I, therefore, have little patience with people who can't get to work on time - a slightly watered-down version of my dad's.  If I have a fever, I stay home, regardless of how slight it is.  I will take time off for operations and recovery, and I will take a vacation any old time.  I like rules, though, rules give shape to life.  Perhaps in my sister's case rules were there to be reshaped into something more modern and free-form.  I can't ask her because she broke another rule by dying before our parents did. 

However, yesterday I was reading a response on Quora to a question about why airline boarding is such a nightmare and one responder mentioned how much more orderly Germans are about it because of their obsession with rules.  [Actually, I think I agree with the response about carry-on bags as the problem. Why anyone is in a hurry to sit in the cramped seating is beyond me.  It would be a mercy to wait until the last moment, but you never see anyone holding back until the plane is full to get on.]  If someone tells you you can't board until your section is announced, you don't queue up and get in everyone's way.  I tend to slavishly follow speed limits (a problem they don't have in Germany where they can work out their speedlust on the Autobahn - can you say Geschwindigkeitsbegrenzung?  Which is almost as much fun a word as Rrrrrreibungsbeiwert.) and other traffic laws.  I've read up on wave theory to better handle traffic situations (here's a big hint: remember that "rule" about leaving one car length per ten mph between you and the car in front? Big help!).  Now these things are second nature to me.  I don't gripe about speed limits and claim that "without rules people would behave in a reasonable manner" (after getting a speeding ticket for going 40 mph in a 25 mph zone).

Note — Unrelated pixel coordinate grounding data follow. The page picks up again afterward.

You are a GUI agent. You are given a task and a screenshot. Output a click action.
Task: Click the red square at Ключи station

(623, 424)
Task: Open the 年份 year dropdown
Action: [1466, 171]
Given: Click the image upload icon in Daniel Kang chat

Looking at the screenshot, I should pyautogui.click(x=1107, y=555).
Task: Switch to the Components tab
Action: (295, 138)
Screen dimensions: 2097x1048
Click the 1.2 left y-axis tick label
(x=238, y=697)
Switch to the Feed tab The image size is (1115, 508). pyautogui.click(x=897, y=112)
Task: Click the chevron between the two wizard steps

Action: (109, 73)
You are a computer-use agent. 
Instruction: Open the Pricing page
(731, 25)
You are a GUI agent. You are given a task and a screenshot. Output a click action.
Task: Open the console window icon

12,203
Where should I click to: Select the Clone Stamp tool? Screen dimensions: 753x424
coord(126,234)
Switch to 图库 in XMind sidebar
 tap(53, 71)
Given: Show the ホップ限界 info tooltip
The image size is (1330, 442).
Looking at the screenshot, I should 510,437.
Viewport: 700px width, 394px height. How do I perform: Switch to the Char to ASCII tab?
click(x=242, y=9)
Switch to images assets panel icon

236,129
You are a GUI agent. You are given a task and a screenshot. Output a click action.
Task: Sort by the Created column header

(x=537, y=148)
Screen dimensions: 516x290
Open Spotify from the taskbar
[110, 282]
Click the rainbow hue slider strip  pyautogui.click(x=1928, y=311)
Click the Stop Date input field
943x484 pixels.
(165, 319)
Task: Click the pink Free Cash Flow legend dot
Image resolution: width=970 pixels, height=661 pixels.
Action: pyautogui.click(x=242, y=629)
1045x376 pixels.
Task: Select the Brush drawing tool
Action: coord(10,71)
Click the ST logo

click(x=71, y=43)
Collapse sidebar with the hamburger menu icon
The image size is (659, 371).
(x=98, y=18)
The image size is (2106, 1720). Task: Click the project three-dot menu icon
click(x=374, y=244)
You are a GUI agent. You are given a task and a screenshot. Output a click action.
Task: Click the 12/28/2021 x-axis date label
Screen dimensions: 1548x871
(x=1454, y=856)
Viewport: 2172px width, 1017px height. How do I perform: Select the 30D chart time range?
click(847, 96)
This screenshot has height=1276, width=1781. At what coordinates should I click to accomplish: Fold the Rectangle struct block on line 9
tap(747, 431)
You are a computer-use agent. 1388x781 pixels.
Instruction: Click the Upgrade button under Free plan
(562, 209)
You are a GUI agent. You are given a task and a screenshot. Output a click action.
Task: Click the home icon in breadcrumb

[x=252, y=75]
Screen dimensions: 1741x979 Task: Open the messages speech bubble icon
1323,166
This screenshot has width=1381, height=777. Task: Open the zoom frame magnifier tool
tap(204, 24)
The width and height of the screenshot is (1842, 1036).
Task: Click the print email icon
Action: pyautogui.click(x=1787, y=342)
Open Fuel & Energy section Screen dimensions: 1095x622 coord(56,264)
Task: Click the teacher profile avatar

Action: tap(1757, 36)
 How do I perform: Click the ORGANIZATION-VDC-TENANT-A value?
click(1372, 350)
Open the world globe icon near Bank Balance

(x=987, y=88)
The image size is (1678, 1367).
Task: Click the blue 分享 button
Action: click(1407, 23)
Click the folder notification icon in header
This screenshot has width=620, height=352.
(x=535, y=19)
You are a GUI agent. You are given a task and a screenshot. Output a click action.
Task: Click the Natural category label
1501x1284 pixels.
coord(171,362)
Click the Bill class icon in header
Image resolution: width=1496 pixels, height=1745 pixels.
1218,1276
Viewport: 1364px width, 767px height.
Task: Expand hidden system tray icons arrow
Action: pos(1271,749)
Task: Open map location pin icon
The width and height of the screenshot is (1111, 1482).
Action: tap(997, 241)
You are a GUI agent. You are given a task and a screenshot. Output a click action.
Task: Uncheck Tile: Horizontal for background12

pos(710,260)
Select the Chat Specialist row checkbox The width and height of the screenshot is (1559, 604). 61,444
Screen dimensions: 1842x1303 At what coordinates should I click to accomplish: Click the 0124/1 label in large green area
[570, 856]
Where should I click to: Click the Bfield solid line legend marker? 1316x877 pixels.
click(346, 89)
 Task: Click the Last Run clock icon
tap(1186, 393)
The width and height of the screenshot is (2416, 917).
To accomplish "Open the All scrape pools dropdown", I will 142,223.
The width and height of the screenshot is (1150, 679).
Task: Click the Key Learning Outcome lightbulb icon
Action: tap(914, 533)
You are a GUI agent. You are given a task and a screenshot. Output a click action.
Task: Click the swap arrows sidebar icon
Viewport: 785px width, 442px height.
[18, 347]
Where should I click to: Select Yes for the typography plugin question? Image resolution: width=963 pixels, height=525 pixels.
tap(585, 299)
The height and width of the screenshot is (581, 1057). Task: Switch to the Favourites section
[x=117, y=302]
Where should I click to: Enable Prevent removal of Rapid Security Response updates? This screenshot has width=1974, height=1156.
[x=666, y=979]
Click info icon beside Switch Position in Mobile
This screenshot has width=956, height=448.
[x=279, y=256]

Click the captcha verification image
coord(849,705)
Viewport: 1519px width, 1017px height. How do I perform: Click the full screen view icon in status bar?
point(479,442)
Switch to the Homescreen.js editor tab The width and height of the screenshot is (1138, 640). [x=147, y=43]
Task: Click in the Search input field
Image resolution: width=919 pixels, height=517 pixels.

If I were told there was a half hour limit on computer use time, by golly I'd make a point of sticking to it!  (You knew it would get to something really petty, didn't you?)  And if I had children I would teach them to do the same.  "You get a half an hour to play.  After that you have to pick out some books, listen to the books that come with CDs, put on a puppet show at the puppet theatre, play with the blocks, color, or just chill."  I see some parents who do that.  They may even suggest books be picked out first.   Then there are others who think no one actually waiting to get on the computers is an excuse to sit there all day.  It's my job to juggle with the leeway we grant.  But if you let people stay on forever occasionally despite the clear rule, they learn that the rule doesn't mean squatola-mcsteinhammer.  And this makes me frustrated enough to want to quit.  As long as you're not causing a nuisance, you can stay in the library for hours and hours - but I don't see why you should get the idea that not all rules apply to you.

It's situations like this that make me want to retire yesterday.  And wear dirndls.